Convertible Note Purchase Agreement

DECEMBER 6, 2013, Hong Kong— Oro East Mining, Inc. (OTCBB: OROE), a global mines acquisition, exploration, and development group and pioneer in sustainable mining and refinery technologies, announces that yesterday it has entered into a Convertible Note Purchase Agreement with a foreign Hong Kong investor.

Under the terms of the Convertible Note Purchase Agreement, Oro East offered and sold a Convertible Promissory Note for aggregate proceeds of $360,000. Closing for the Note sale will take place today, December 6, 2013.

The Note bears interest at 12% annually, which interest compounds annually, and all principal and interest is due not later than June 5, 2014. All principal and interest due under the Note is convertible, at the election of the holder of the Note, into shares of common stock of the Company at a rate of $3.00 per share.

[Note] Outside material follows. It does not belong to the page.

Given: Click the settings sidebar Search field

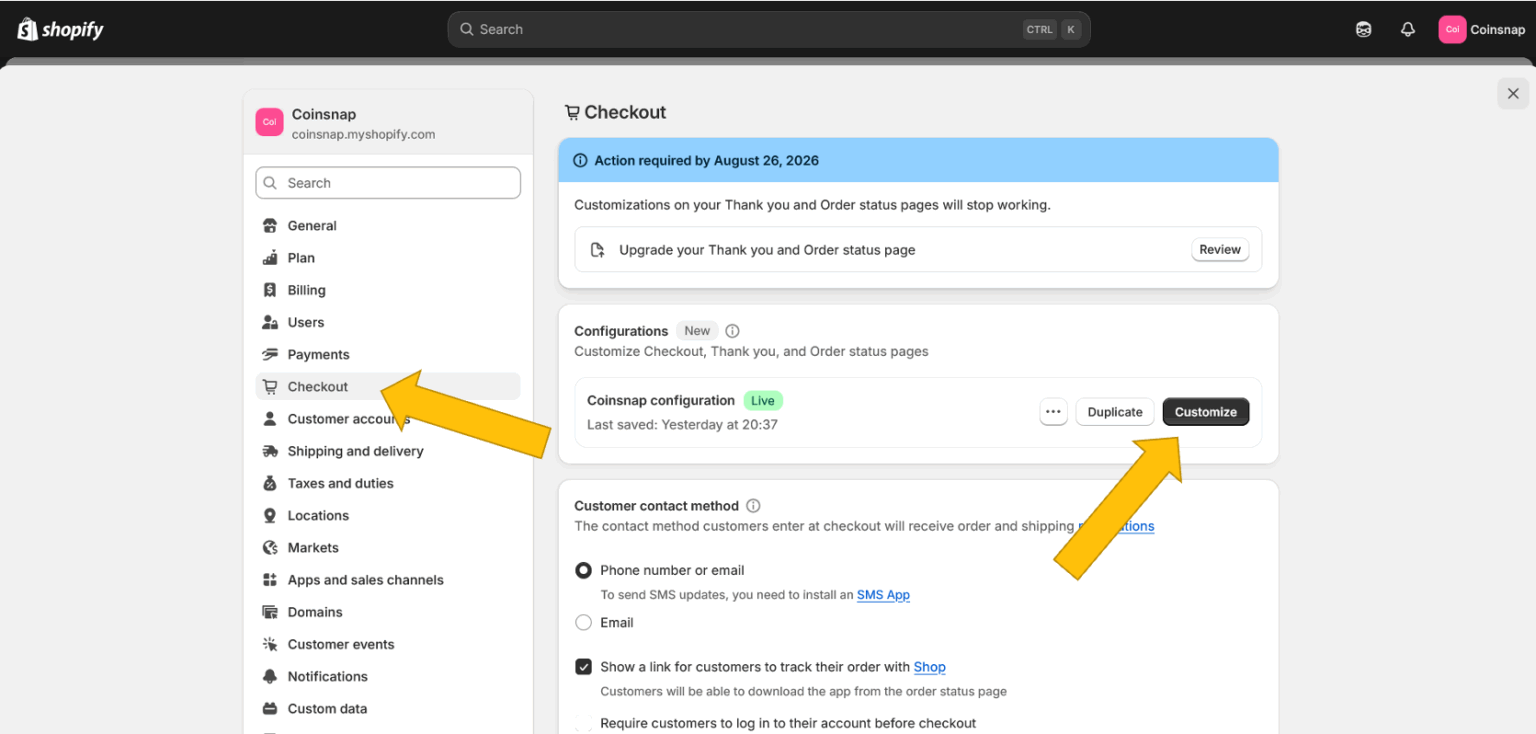Looking at the screenshot, I should pos(388,183).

The Company offered and sold the Note in reliance on the exemption from registration afforded by Rule 903(b)(3) of Regulation S, promulgated pursuant to the Securities Act of 1933, as amended, where the Company offered and sold the Note offshore of the US, to a non-US person, there were no directed selling efforts in the US and offering restrictions were implemented.

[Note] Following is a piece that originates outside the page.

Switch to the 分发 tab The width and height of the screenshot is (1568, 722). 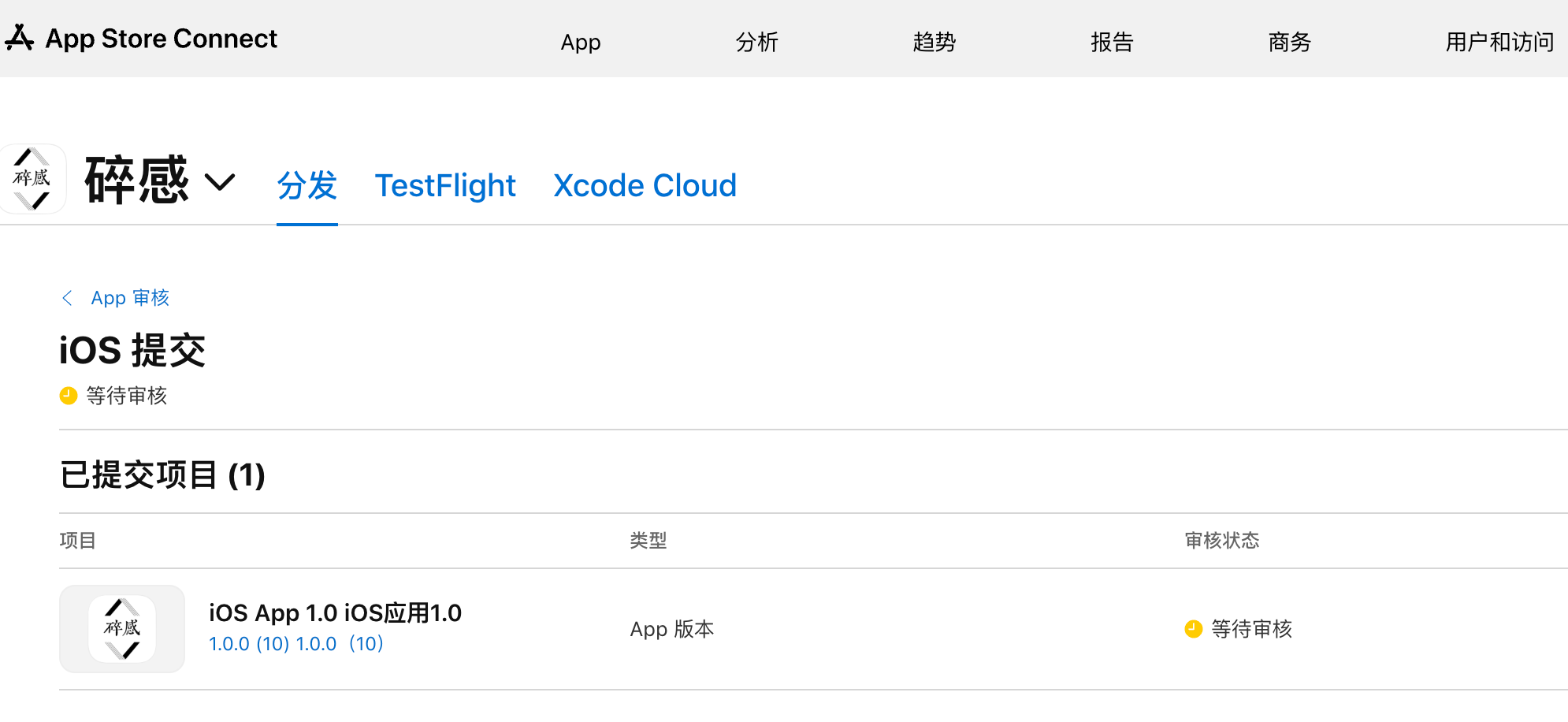point(307,186)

Tian Q. Chen, who has been instrumental in closing the transaction with the Hong Kong investor, states that fundraising efforts by the company will continue throughout Hong Kong and China. “We have found a great deal of support from Asia and their financial markets continue to grow ever prosperous. It is great to see their interest in the U.S. gold market.”

After all, China is currently a key driving force in the global gold market. Gold is in high demand in China, especially as Western currencies are failing. The Chinese government has been openly encouraging gold investment, driving up prices. It is an ideal time for the United States to capture the gold market in Asia. By targeting the primary world buyer in natural resources, the Project will be allying itself with prominent international corporate conglomerates to catapult itself into the global market. The company intends to market itself via partners and alliances. Its Board comprises of corporate giants across Asia and through these Asia-based networks, the management team will infiltrate its target markets.

 

Disclaimer about forward-looking statements. This news release includes “forward-looking statements” as that term within the meaning of securities laws of applicable jurisdictions. Forward-looking statements involve known and unknown risks, uncertainties and other factors that are in some cases beyond the control of Oro East. These forward- looking statements include, but are not limited to, all statements other than statements of historical facts contained in this news release, including, without limitation, those regarding future expectations of Oro East. Readers can identify forward-looking statements by terminology such as “aim,” “anticipate,” “assume,” “believe,” “continue,” “could,” “estimate,” “expect,” “forecast,” “intend,” “may,” “plan,” “potential,” “predict,” “project,” “risk,” “should,” “will” or “would” and other similar expressions. Risks, uncertainties and other factors may cause Oro East’s actual results, performance, production or achievements to differ materially from those expressed or implied by the forward-looking statements (and from past results, performance or achievements). These factors include the failure to complete and commission the mine facilities, processing plant and related infrastructure in the time frame and within estimated costs currently planned; variations in global demand and price for molybdenum and copper; fluctuations in exchange rates between the U.S. dollar and the Philippine peso; failure to recover the resource and reserve estimates of the Project; the failure of Oro East’s suppliers and service providers to fulfill their obligations under construction, supply and tolling agreements; unforeseen geological, physical or meteorological conditions, natural disasters or cyclones; changes in the regulatory environment, industrial disputes, labor shortages, political and other factors; the inability to obtain additional financing, if required, on commercially suitable terms; and global and regional economic conditions. Readers are cautioned not to place undue reliance on forward-looking statements.